I finally got around to reading this approachable and well done book by Catholic blogger extraordinaire Brandon Vogt. I appreciated his easy to read layout of each saint and chapter, as well as the saints he chose themselves. It was a great variety of the different saints of the Church and I thought he brought out great virtues in each. I would recommend this to almost anyone and I think it's a great way to reacquaint yourself both with these saints and the Church's social teaching which seems to be buried in today's dismal political climate but really needs to be known in greater depth by Catholics and non-Catholics alike.

The Expats by Chris Pavone

My husband kept telling me as I read this book that it must be good because it was a spy novel I didn't abandon midway because of ludicrous plot elements.
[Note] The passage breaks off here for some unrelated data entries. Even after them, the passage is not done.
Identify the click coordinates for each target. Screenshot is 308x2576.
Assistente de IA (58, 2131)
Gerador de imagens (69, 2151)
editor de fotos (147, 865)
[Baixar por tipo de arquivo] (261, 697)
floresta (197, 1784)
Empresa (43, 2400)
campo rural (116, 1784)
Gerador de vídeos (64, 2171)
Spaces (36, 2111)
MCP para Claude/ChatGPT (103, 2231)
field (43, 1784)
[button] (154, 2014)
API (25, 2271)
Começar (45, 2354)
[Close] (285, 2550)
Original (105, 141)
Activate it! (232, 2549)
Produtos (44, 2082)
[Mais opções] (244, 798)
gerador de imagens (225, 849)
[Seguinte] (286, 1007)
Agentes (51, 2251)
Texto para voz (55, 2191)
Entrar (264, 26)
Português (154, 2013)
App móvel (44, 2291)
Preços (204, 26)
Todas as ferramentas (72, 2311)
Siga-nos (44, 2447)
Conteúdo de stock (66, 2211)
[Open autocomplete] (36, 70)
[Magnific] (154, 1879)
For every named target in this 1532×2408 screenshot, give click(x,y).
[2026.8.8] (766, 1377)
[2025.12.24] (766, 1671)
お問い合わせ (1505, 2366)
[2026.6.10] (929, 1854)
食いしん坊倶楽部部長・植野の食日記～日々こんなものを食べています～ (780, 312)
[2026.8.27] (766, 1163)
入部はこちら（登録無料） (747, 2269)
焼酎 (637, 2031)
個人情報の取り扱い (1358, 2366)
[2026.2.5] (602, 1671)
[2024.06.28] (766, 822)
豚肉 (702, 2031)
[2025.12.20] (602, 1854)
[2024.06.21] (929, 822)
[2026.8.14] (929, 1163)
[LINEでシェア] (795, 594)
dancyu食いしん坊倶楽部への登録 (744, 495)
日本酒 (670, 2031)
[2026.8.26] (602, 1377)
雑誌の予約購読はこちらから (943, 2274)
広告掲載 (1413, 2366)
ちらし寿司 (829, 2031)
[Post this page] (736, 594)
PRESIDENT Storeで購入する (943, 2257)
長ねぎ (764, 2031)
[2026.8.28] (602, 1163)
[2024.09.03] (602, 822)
There's a first time for everything I guess! I like a good thriller and this delivered for the most part especially as it twists and turns through a couple's marriage. Who's lying to who, where are the secrets, how much is hidden in a marriage? There were a couple sections which I felt dragged a little and I feel that more editing would have made those better, but that's being fairly critical, it's a good read for a thriller if you're in need for a switch-up to your regular reading.

The Invention of Wings by Sue Monk Kidd

If there's a genre that gets me every time it's novels written about slavery. They both suck me in and leave me disturbed and saddened, but I keep reading them. This book alternates between the story of Sarah Grimke, the daughter of a prominent, slave-owning, Charleston family and a slave girl the family owns who is of similar age, Handful. They grow up both seeking freedom and justice in their own lives and in the culture which constrains them. I appreciated that the author stayed true to the history of the real Sarah Grimke, while creating a very believable, or at least descriptive story of a slave in the first half of the nineteenth century. If you enjoy a good story or this time in history you'll find this a good read.

Well, that's 5 for this week, join Housewifespice for more great books, and Heather for your faves!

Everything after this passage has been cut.